**Stated goal**
Rewrite the data below, swapping "GUI agent" for "screen assistant" and leaving everything else unchanged.

**Records for the exercise**
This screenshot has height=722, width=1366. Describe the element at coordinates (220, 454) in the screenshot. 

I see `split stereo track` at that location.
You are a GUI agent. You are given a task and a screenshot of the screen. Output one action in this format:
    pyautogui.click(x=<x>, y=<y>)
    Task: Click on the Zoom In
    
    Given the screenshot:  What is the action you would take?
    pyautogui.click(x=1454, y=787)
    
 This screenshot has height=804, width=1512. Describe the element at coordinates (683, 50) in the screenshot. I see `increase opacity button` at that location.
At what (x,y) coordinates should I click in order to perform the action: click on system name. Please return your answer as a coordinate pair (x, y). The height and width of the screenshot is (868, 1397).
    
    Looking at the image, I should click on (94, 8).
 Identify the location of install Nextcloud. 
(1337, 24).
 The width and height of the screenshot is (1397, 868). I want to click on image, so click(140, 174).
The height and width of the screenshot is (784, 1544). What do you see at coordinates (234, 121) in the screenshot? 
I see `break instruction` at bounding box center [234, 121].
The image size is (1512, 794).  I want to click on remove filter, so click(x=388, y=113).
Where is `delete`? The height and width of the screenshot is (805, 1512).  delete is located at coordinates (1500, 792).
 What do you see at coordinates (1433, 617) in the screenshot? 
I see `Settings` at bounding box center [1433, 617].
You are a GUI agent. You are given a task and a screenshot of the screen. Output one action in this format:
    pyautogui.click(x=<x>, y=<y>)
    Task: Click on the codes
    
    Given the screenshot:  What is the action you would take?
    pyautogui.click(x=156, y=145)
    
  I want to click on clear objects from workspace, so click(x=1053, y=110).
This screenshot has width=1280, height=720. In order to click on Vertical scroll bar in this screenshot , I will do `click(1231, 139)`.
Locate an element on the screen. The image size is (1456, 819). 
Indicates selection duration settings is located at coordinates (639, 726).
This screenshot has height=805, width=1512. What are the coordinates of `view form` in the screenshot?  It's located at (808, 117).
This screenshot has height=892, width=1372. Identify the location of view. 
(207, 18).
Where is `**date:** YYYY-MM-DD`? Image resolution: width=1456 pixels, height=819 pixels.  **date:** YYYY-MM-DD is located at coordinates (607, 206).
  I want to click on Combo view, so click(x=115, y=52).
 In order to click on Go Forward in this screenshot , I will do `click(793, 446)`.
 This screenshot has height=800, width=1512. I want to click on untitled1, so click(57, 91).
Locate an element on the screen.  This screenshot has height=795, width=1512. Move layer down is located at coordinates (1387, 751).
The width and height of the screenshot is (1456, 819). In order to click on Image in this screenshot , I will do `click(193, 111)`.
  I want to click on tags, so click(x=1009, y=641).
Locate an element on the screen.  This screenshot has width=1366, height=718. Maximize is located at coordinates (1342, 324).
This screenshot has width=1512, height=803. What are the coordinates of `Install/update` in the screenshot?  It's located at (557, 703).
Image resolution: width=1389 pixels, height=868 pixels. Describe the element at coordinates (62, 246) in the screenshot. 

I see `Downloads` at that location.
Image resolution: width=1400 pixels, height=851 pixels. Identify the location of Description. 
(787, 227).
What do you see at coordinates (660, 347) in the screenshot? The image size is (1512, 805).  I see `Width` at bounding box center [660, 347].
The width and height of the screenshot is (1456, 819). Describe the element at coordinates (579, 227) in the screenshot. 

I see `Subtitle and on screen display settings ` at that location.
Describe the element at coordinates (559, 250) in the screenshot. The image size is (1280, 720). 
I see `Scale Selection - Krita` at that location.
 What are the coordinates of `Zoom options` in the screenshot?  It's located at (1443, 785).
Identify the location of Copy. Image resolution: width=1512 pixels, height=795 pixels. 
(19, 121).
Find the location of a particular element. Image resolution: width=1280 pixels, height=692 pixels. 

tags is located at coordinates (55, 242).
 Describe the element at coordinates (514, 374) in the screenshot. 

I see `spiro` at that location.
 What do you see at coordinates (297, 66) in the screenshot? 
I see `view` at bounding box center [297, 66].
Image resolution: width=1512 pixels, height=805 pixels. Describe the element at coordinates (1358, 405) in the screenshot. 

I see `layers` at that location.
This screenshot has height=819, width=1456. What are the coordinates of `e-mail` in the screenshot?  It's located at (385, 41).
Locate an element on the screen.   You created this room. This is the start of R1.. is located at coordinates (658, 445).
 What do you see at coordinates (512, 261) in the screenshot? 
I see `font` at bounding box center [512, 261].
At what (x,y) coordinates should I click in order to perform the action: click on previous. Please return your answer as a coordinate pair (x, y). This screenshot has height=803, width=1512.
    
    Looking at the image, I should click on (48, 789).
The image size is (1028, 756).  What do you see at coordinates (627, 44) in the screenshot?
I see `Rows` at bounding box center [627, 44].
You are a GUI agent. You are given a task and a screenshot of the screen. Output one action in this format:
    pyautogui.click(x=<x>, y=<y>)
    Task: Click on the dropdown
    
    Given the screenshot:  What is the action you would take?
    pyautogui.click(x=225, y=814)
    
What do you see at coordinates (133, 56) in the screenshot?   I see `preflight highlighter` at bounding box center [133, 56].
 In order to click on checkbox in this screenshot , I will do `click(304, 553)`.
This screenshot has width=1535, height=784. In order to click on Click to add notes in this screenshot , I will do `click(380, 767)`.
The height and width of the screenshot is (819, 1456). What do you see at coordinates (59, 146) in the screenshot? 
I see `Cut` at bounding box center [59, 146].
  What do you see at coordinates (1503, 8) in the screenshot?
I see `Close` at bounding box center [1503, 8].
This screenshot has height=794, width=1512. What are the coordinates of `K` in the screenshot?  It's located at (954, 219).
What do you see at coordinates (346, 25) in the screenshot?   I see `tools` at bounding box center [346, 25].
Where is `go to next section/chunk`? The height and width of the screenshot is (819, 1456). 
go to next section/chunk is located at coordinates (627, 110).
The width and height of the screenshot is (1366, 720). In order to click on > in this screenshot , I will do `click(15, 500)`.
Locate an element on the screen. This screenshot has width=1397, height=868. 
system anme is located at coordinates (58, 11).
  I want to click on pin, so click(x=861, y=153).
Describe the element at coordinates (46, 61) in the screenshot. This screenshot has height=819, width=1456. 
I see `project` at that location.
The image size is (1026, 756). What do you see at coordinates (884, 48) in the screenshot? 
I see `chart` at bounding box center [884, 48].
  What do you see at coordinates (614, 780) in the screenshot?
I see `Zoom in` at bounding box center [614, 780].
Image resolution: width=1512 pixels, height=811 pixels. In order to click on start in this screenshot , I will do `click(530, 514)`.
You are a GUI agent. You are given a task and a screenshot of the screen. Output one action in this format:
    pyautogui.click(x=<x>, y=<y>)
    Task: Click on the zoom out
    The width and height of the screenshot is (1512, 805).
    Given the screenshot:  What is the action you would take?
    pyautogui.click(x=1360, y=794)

**Task response**
This screenshot has height=722, width=1366. Describe the element at coordinates (220, 454) in the screenshot. 

I see `split stereo track` at that location.
You are a screen assistant. You are given a task and a screenshot of the screen. Output one action in this format:
    pyautogui.click(x=<x>, y=<y>)
    Task: Click on the Zoom In
    
    Given the screenshot:  What is the action you would take?
    pyautogui.click(x=1454, y=787)
    
 This screenshot has height=804, width=1512. Describe the element at coordinates (683, 50) in the screenshot. I see `increase opacity button` at that location.
At what (x,y) coordinates should I click in order to perform the action: click on system name. Please return your answer as a coordinate pair (x, y). The height and width of the screenshot is (868, 1397).
    
    Looking at the image, I should click on (94, 8).
 Identify the location of install Nextcloud. 
(1337, 24).
 The width and height of the screenshot is (1397, 868). I want to click on image, so click(140, 174).
The height and width of the screenshot is (784, 1544). What do you see at coordinates (234, 121) in the screenshot? 
I see `break instruction` at bounding box center [234, 121].
The image size is (1512, 794).  I want to click on remove filter, so click(x=388, y=113).
Where is `delete`? The height and width of the screenshot is (805, 1512).  delete is located at coordinates (1500, 792).
 What do you see at coordinates (1433, 617) in the screenshot? 
I see `Settings` at bounding box center [1433, 617].
You are a screen assistant. You are given a task and a screenshot of the screen. Output one action in this format:
    pyautogui.click(x=<x>, y=<y>)
    Task: Click on the codes
    
    Given the screenshot:  What is the action you would take?
    pyautogui.click(x=156, y=145)
    
  I want to click on clear objects from workspace, so click(x=1053, y=110).
This screenshot has width=1280, height=720. In order to click on Vertical scroll bar in this screenshot , I will do `click(1231, 139)`.
Locate an element on the screen. The image size is (1456, 819). 
Indicates selection duration settings is located at coordinates (639, 726).
This screenshot has height=805, width=1512. What are the coordinates of `view form` in the screenshot?  It's located at (808, 117).
This screenshot has height=892, width=1372. Identify the location of view. 
(207, 18).
Where is `**date:** YYYY-MM-DD`? Image resolution: width=1456 pixels, height=819 pixels.  **date:** YYYY-MM-DD is located at coordinates (607, 206).
  I want to click on Combo view, so click(x=115, y=52).
 In order to click on Go Forward in this screenshot , I will do `click(793, 446)`.
 This screenshot has height=800, width=1512. I want to click on untitled1, so click(57, 91).
Locate an element on the screen.  This screenshot has height=795, width=1512. Move layer down is located at coordinates (1387, 751).
The width and height of the screenshot is (1456, 819). In order to click on Image in this screenshot , I will do `click(193, 111)`.
  I want to click on tags, so click(x=1009, y=641).
Locate an element on the screen.  This screenshot has width=1366, height=718. Maximize is located at coordinates (1342, 324).
This screenshot has width=1512, height=803. What are the coordinates of `Install/update` in the screenshot?  It's located at (557, 703).
Image resolution: width=1389 pixels, height=868 pixels. Describe the element at coordinates (62, 246) in the screenshot. 

I see `Downloads` at that location.
Image resolution: width=1400 pixels, height=851 pixels. Identify the location of Description. 
(787, 227).
What do you see at coordinates (660, 347) in the screenshot? The image size is (1512, 805).  I see `Width` at bounding box center [660, 347].
The width and height of the screenshot is (1456, 819). Describe the element at coordinates (579, 227) in the screenshot. 

I see `Subtitle and on screen display settings ` at that location.
Describe the element at coordinates (559, 250) in the screenshot. The image size is (1280, 720). 
I see `Scale Selection - Krita` at that location.
 What are the coordinates of `Zoom options` in the screenshot?  It's located at (1443, 785).
Identify the location of Copy. Image resolution: width=1512 pixels, height=795 pixels. 
(19, 121).
Find the location of a particular element. Image resolution: width=1280 pixels, height=692 pixels. 

tags is located at coordinates (55, 242).
 Describe the element at coordinates (514, 374) in the screenshot. 

I see `spiro` at that location.
 What do you see at coordinates (297, 66) in the screenshot? 
I see `view` at bounding box center [297, 66].
Image resolution: width=1512 pixels, height=805 pixels. Describe the element at coordinates (1358, 405) in the screenshot. 

I see `layers` at that location.
This screenshot has height=819, width=1456. What are the coordinates of `e-mail` in the screenshot?  It's located at (385, 41).
Locate an element on the screen.   You created this room. This is the start of R1.. is located at coordinates (658, 445).
 What do you see at coordinates (512, 261) in the screenshot? 
I see `font` at bounding box center [512, 261].
At what (x,y) coordinates should I click in order to perform the action: click on previous. Please return your answer as a coordinate pair (x, y). This screenshot has height=803, width=1512.
    
    Looking at the image, I should click on (48, 789).
The image size is (1028, 756).  What do you see at coordinates (627, 44) in the screenshot?
I see `Rows` at bounding box center [627, 44].
You are a screen assistant. You are given a task and a screenshot of the screen. Output one action in this format:
    pyautogui.click(x=<x>, y=<y>)
    Task: Click on the dropdown
    
    Given the screenshot:  What is the action you would take?
    pyautogui.click(x=225, y=814)
    
What do you see at coordinates (133, 56) in the screenshot?   I see `preflight highlighter` at bounding box center [133, 56].
 In order to click on checkbox in this screenshot , I will do `click(304, 553)`.
This screenshot has width=1535, height=784. In order to click on Click to add notes in this screenshot , I will do `click(380, 767)`.
The height and width of the screenshot is (819, 1456). What do you see at coordinates (59, 146) in the screenshot? 
I see `Cut` at bounding box center [59, 146].
  What do you see at coordinates (1503, 8) in the screenshot?
I see `Close` at bounding box center [1503, 8].
This screenshot has height=794, width=1512. What are the coordinates of `K` in the screenshot?  It's located at (954, 219).
What do you see at coordinates (346, 25) in the screenshot?   I see `tools` at bounding box center [346, 25].
Where is `go to next section/chunk`? The height and width of the screenshot is (819, 1456). 
go to next section/chunk is located at coordinates (627, 110).
The width and height of the screenshot is (1366, 720). In order to click on > in this screenshot , I will do `click(15, 500)`.
Locate an element on the screen. This screenshot has width=1397, height=868. 
system anme is located at coordinates (58, 11).
  I want to click on pin, so click(x=861, y=153).
Describe the element at coordinates (46, 61) in the screenshot. This screenshot has height=819, width=1456. 
I see `project` at that location.
The image size is (1026, 756). What do you see at coordinates (884, 48) in the screenshot? 
I see `chart` at bounding box center [884, 48].
  What do you see at coordinates (614, 780) in the screenshot?
I see `Zoom in` at bounding box center [614, 780].
Image resolution: width=1512 pixels, height=811 pixels. In order to click on start in this screenshot , I will do `click(530, 514)`.
You are a screen assistant. You are given a task and a screenshot of the screen. Output one action in this format:
    pyautogui.click(x=<x>, y=<y>)
    Task: Click on the zoom out
    The width and height of the screenshot is (1512, 805).
    Given the screenshot:  What is the action you would take?
    pyautogui.click(x=1360, y=794)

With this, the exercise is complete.